- STATED GOAL
Reproduce the following lines word for word, keeping every character and line break unchanged.

* start DATA SUPPLIED *

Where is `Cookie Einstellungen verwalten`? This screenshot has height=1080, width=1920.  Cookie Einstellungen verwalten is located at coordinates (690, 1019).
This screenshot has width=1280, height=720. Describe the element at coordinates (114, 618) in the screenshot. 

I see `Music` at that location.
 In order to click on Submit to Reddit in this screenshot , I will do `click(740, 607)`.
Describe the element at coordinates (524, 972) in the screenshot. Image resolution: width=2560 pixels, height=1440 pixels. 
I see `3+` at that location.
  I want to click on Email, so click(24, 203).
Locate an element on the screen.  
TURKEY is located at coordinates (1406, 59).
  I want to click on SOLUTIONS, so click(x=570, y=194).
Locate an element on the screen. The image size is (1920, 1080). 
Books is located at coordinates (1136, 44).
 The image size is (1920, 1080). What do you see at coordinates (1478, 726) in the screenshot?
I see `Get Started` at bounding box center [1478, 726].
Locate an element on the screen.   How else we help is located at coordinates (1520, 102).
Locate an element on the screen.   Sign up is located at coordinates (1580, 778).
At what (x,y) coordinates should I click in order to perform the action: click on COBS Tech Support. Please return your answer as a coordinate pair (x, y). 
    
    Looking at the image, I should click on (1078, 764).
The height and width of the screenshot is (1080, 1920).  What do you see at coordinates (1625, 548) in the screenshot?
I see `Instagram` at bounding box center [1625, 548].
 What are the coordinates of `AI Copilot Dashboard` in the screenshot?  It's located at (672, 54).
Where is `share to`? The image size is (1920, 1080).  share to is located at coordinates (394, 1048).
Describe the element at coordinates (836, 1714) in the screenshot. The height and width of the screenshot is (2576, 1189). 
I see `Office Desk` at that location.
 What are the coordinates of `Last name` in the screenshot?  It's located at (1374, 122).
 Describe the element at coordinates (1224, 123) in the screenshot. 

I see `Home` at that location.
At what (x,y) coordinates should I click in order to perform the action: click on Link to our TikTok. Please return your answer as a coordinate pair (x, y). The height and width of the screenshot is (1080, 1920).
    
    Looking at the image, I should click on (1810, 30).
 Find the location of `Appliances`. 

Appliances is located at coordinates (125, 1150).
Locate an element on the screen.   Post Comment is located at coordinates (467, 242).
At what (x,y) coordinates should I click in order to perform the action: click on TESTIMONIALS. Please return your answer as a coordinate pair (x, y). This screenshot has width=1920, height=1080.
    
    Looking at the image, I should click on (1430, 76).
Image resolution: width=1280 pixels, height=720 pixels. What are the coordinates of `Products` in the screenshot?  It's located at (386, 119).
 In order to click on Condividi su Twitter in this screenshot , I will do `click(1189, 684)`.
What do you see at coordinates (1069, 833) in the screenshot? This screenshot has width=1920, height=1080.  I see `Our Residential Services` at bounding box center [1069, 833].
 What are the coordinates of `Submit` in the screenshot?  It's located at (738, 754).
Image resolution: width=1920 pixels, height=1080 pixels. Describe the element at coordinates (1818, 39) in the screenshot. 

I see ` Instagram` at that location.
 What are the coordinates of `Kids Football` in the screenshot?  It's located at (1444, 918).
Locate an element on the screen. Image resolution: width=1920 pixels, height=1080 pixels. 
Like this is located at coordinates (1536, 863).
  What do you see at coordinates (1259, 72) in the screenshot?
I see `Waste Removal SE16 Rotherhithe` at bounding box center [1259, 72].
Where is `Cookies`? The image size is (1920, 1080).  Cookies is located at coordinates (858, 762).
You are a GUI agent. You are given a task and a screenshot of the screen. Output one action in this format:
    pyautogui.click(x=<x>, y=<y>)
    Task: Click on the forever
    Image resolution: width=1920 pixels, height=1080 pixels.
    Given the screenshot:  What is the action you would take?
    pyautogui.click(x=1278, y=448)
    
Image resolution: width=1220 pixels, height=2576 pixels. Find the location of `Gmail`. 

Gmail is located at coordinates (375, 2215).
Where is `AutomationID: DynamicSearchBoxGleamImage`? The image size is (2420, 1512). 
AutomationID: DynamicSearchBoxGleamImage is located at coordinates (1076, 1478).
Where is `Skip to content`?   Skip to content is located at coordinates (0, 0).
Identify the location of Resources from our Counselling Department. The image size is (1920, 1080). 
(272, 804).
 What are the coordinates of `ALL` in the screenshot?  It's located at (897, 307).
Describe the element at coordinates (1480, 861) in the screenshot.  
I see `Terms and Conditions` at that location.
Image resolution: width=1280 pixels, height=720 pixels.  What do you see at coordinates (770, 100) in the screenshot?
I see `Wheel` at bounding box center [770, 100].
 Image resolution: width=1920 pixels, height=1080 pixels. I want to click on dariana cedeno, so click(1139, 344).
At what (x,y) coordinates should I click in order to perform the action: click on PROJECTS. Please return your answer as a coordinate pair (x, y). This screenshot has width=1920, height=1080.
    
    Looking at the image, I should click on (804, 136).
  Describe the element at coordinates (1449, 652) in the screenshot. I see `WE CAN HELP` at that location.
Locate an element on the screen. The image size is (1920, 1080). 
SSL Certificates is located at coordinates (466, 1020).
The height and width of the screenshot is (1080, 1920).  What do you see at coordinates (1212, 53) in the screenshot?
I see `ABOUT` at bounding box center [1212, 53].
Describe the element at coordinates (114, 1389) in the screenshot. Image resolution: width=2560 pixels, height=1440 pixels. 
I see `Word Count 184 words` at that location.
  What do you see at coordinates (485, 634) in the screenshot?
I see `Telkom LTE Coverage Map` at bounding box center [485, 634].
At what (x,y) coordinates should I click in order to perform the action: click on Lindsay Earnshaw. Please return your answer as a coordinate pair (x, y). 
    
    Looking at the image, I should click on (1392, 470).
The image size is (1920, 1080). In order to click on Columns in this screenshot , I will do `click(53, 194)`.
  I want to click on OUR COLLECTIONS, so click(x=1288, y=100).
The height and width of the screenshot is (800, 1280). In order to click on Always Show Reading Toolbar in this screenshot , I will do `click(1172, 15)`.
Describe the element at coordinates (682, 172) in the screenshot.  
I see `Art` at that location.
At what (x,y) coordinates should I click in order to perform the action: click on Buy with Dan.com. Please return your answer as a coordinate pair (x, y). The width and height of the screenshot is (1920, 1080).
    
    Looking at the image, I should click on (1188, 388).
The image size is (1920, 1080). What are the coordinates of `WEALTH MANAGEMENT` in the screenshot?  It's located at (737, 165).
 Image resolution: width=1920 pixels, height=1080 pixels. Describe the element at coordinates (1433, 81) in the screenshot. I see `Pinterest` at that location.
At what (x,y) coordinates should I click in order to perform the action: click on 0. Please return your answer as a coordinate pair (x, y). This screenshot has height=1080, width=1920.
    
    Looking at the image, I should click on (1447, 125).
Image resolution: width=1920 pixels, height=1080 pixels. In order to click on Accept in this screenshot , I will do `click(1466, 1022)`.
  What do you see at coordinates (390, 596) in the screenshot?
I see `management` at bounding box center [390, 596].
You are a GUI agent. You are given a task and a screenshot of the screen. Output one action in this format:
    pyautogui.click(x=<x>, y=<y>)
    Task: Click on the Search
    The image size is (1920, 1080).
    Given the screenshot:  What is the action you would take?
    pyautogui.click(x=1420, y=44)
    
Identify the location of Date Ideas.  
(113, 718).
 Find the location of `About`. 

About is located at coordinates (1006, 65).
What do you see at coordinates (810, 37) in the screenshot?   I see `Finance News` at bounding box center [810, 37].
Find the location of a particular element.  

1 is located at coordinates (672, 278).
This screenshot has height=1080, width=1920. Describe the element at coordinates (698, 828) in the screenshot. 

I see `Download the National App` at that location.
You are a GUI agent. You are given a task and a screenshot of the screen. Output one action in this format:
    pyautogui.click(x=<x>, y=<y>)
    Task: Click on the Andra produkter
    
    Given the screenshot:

* end DATA SUPPLIED *

- RESULT FOR THIS TASK
Where is `Cookie Einstellungen verwalten`? This screenshot has height=1080, width=1920.  Cookie Einstellungen verwalten is located at coordinates (690, 1019).
This screenshot has width=1280, height=720. Describe the element at coordinates (114, 618) in the screenshot. 

I see `Music` at that location.
 In order to click on Submit to Reddit in this screenshot , I will do `click(740, 607)`.
Describe the element at coordinates (524, 972) in the screenshot. Image resolution: width=2560 pixels, height=1440 pixels. 
I see `3+` at that location.
  I want to click on Email, so click(24, 203).
Locate an element on the screen.  
TURKEY is located at coordinates (1406, 59).
  I want to click on SOLUTIONS, so click(x=570, y=194).
Locate an element on the screen. The image size is (1920, 1080). 
Books is located at coordinates (1136, 44).
 The image size is (1920, 1080). What do you see at coordinates (1478, 726) in the screenshot?
I see `Get Started` at bounding box center [1478, 726].
Locate an element on the screen.   How else we help is located at coordinates (1520, 102).
Locate an element on the screen.   Sign up is located at coordinates (1580, 778).
At what (x,y) coordinates should I click in order to perform the action: click on COBS Tech Support. Please return your answer as a coordinate pair (x, y). 
    
    Looking at the image, I should click on (1078, 764).
The height and width of the screenshot is (1080, 1920).  What do you see at coordinates (1625, 548) in the screenshot?
I see `Instagram` at bounding box center [1625, 548].
 What are the coordinates of `AI Copilot Dashboard` in the screenshot?  It's located at (672, 54).
Where is `share to`? The image size is (1920, 1080).  share to is located at coordinates (394, 1048).
Describe the element at coordinates (836, 1714) in the screenshot. The height and width of the screenshot is (2576, 1189). 
I see `Office Desk` at that location.
 What are the coordinates of `Last name` in the screenshot?  It's located at (1374, 122).
 Describe the element at coordinates (1224, 123) in the screenshot. 

I see `Home` at that location.
At what (x,y) coordinates should I click in order to perform the action: click on Link to our TikTok. Please return your answer as a coordinate pair (x, y). The height and width of the screenshot is (1080, 1920).
    
    Looking at the image, I should click on (1810, 30).
 Find the location of `Appliances`. 

Appliances is located at coordinates (125, 1150).
Locate an element on the screen.   Post Comment is located at coordinates (467, 242).
At what (x,y) coordinates should I click in order to perform the action: click on TESTIMONIALS. Please return your answer as a coordinate pair (x, y). This screenshot has width=1920, height=1080.
    
    Looking at the image, I should click on (1430, 76).
Image resolution: width=1280 pixels, height=720 pixels. What are the coordinates of `Products` in the screenshot?  It's located at (386, 119).
 In order to click on Condividi su Twitter in this screenshot , I will do `click(1189, 684)`.
What do you see at coordinates (1069, 833) in the screenshot? This screenshot has width=1920, height=1080.  I see `Our Residential Services` at bounding box center [1069, 833].
 What are the coordinates of `Submit` in the screenshot?  It's located at (738, 754).
Image resolution: width=1920 pixels, height=1080 pixels. Describe the element at coordinates (1818, 39) in the screenshot. 

I see ` Instagram` at that location.
 What are the coordinates of `Kids Football` in the screenshot?  It's located at (1444, 918).
Locate an element on the screen. Image resolution: width=1920 pixels, height=1080 pixels. 
Like this is located at coordinates (1536, 863).
  What do you see at coordinates (1259, 72) in the screenshot?
I see `Waste Removal SE16 Rotherhithe` at bounding box center [1259, 72].
Where is `Cookies`? The image size is (1920, 1080).  Cookies is located at coordinates (858, 762).
You are a GUI agent. You are given a task and a screenshot of the screen. Output one action in this format:
    pyautogui.click(x=<x>, y=<y>)
    Task: Click on the forever
    Image resolution: width=1920 pixels, height=1080 pixels.
    Given the screenshot:  What is the action you would take?
    pyautogui.click(x=1278, y=448)
    
Image resolution: width=1220 pixels, height=2576 pixels. Find the location of `Gmail`. 

Gmail is located at coordinates (375, 2215).
Where is `AutomationID: DynamicSearchBoxGleamImage`? The image size is (2420, 1512). 
AutomationID: DynamicSearchBoxGleamImage is located at coordinates (1076, 1478).
Where is `Skip to content`?   Skip to content is located at coordinates (0, 0).
Identify the location of Resources from our Counselling Department. The image size is (1920, 1080). 
(272, 804).
 What are the coordinates of `ALL` in the screenshot?  It's located at (897, 307).
Describe the element at coordinates (1480, 861) in the screenshot.  
I see `Terms and Conditions` at that location.
Image resolution: width=1280 pixels, height=720 pixels.  What do you see at coordinates (770, 100) in the screenshot?
I see `Wheel` at bounding box center [770, 100].
 Image resolution: width=1920 pixels, height=1080 pixels. I want to click on dariana cedeno, so click(1139, 344).
At what (x,y) coordinates should I click in order to perform the action: click on PROJECTS. Please return your answer as a coordinate pair (x, y). This screenshot has width=1920, height=1080.
    
    Looking at the image, I should click on (804, 136).
  Describe the element at coordinates (1449, 652) in the screenshot. I see `WE CAN HELP` at that location.
Locate an element on the screen. The image size is (1920, 1080). 
SSL Certificates is located at coordinates (466, 1020).
The height and width of the screenshot is (1080, 1920).  What do you see at coordinates (1212, 53) in the screenshot?
I see `ABOUT` at bounding box center [1212, 53].
Describe the element at coordinates (114, 1389) in the screenshot. Image resolution: width=2560 pixels, height=1440 pixels. 
I see `Word Count 184 words` at that location.
  What do you see at coordinates (485, 634) in the screenshot?
I see `Telkom LTE Coverage Map` at bounding box center [485, 634].
At what (x,y) coordinates should I click in order to perform the action: click on Lindsay Earnshaw. Please return your answer as a coordinate pair (x, y). 
    
    Looking at the image, I should click on (1392, 470).
The image size is (1920, 1080). In order to click on Columns in this screenshot , I will do `click(53, 194)`.
  I want to click on OUR COLLECTIONS, so click(x=1288, y=100).
The height and width of the screenshot is (800, 1280). In order to click on Always Show Reading Toolbar in this screenshot , I will do `click(1172, 15)`.
Describe the element at coordinates (682, 172) in the screenshot.  
I see `Art` at that location.
At what (x,y) coordinates should I click in order to perform the action: click on Buy with Dan.com. Please return your answer as a coordinate pair (x, y). The width and height of the screenshot is (1920, 1080).
    
    Looking at the image, I should click on (1188, 388).
The image size is (1920, 1080). What are the coordinates of `WEALTH MANAGEMENT` in the screenshot?  It's located at (737, 165).
 Image resolution: width=1920 pixels, height=1080 pixels. Describe the element at coordinates (1433, 81) in the screenshot. I see `Pinterest` at that location.
At what (x,y) coordinates should I click in order to perform the action: click on 0. Please return your answer as a coordinate pair (x, y). This screenshot has height=1080, width=1920.
    
    Looking at the image, I should click on (1447, 125).
Image resolution: width=1920 pixels, height=1080 pixels. In order to click on Accept in this screenshot , I will do `click(1466, 1022)`.
  What do you see at coordinates (390, 596) in the screenshot?
I see `management` at bounding box center [390, 596].
You are a GUI agent. You are given a task and a screenshot of the screen. Output one action in this format:
    pyautogui.click(x=<x>, y=<y>)
    Task: Click on the Search
    The image size is (1920, 1080).
    Given the screenshot:  What is the action you would take?
    pyautogui.click(x=1420, y=44)
    
Identify the location of Date Ideas.  
(113, 718).
 Find the location of `About`. 

About is located at coordinates (1006, 65).
What do you see at coordinates (810, 37) in the screenshot?   I see `Finance News` at bounding box center [810, 37].
Find the location of a particular element.  

1 is located at coordinates (672, 278).
This screenshot has height=1080, width=1920. Describe the element at coordinates (698, 828) in the screenshot. 

I see `Download the National App` at that location.
You are a GUI agent. You are given a task and a screenshot of the screen. Output one action in this format:
    pyautogui.click(x=<x>, y=<y>)
    Task: Click on the Andra produkter
    
    Given the screenshot:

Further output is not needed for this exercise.